Didn’t anyone who is sane and have any common sense realise this was the case after the crash in 2008? Haven’t there been hundreds of thousands of people demonstrating on the streets about the abuses of bankers and the wealthiest 1 per cent? Haven’t we seen almost seven years of unprecedented economic woes because of this very reason – that the current system is bankrupt, in every sense of the word?

Why then have we spent such a long time ignoring the obvious? The answer is of course because the current economic philosophy benefits the all-powerful financial and business elite. But also, in this country at least, because David Cameron’s Conservative party got into power off the back of the 2008 crisis with the clever trick of rewriting the causes of that very crisis.
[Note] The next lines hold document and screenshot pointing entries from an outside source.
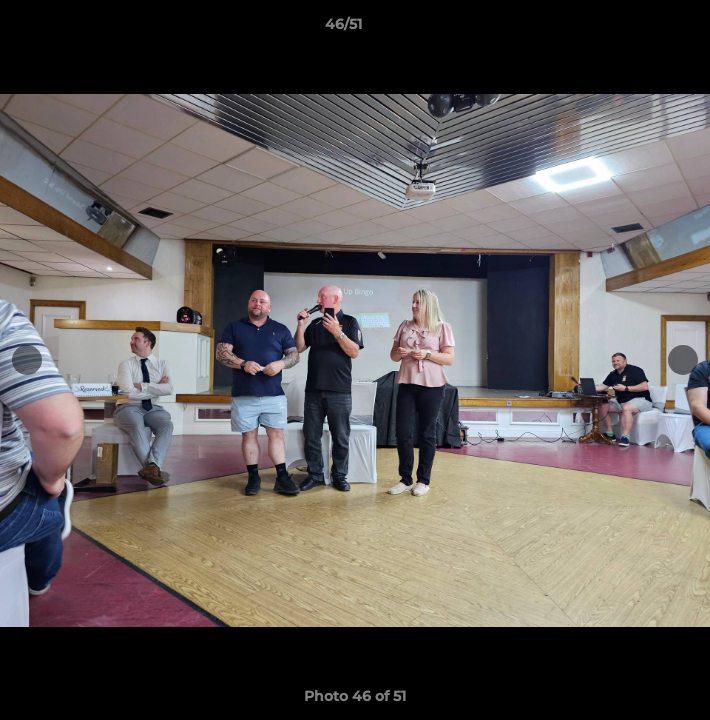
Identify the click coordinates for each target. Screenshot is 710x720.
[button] (638, 29)
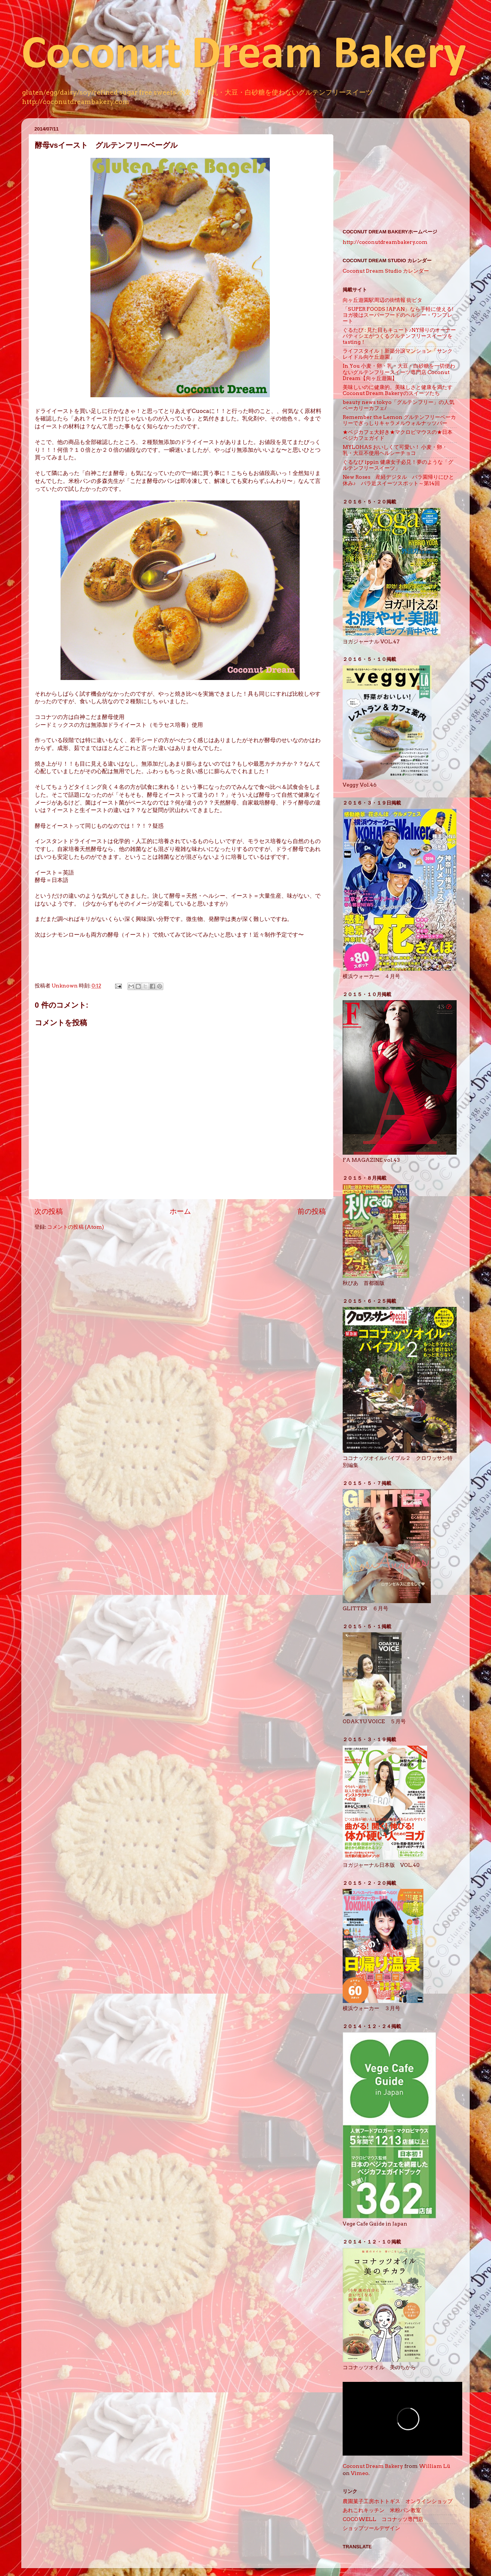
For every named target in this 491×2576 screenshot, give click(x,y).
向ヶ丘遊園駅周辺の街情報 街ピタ (382, 300)
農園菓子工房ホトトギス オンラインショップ (398, 2501)
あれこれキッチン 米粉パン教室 (382, 2510)
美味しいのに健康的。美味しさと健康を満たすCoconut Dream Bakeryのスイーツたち (398, 390)
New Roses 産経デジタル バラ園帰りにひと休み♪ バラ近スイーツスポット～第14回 (398, 480)
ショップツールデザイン (374, 2528)
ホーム (180, 1211)
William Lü (434, 2466)
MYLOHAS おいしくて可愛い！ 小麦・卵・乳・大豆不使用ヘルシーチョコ (395, 450)
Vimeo (359, 2473)
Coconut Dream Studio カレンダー (386, 271)
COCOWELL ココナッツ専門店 (383, 2519)
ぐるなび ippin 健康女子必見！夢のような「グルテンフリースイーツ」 (398, 465)
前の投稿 (311, 1211)
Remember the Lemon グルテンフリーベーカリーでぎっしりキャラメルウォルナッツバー (399, 420)
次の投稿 (48, 1211)
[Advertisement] (400, 170)
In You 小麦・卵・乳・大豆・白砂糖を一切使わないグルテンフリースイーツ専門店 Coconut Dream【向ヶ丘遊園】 (399, 372)
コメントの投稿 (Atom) (75, 1227)
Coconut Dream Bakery (243, 55)
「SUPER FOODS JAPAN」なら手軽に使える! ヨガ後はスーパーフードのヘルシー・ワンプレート (401, 315)
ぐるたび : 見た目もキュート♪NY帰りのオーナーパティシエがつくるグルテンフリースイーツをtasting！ (399, 336)
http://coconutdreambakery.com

And what did they blame? Prepare your (now factually justified) facepalm: they blamed it on too much state spending.

Before the 2008 crash the Tory strategy to get back into power had been to match the then-Labour government’s state spending and perhaps even further it. However, when the crash happened a sudden opportunity presented itself to demonise the over-bloated public sector and blame Labour‘s public spending for the economic downturn. Did it matter that evidence of the crash being caused by recklessly unrestricted banking practices was writ large over the whole world economy? Of course not, this was cheap trick politics, and it worked. The Tories got into power and we all bought into the narrative of austerity.

Now after five years of being forced to tighten our belts, we are finally waking up to what that narrative actually was. Thanks to the OECD report, we find that the very thing that the sacrifices of austerity were made to preserve – the growth of the economy – is the very thing they are destroying. Neo-liberal, laissez-faire capitalism extends inequality, we already knew that. But now we have the evidence that inequality harms, rather than encourages growth.

Like a sick patient being given the wrong drugs, it is the very thing we thought was curing us that is actually killing us. And all the while we are told to Keep Calm and Carry On taking our medicine by the government, to keep on swallowing the same old propaganda.

What new narrative will the Government spin now?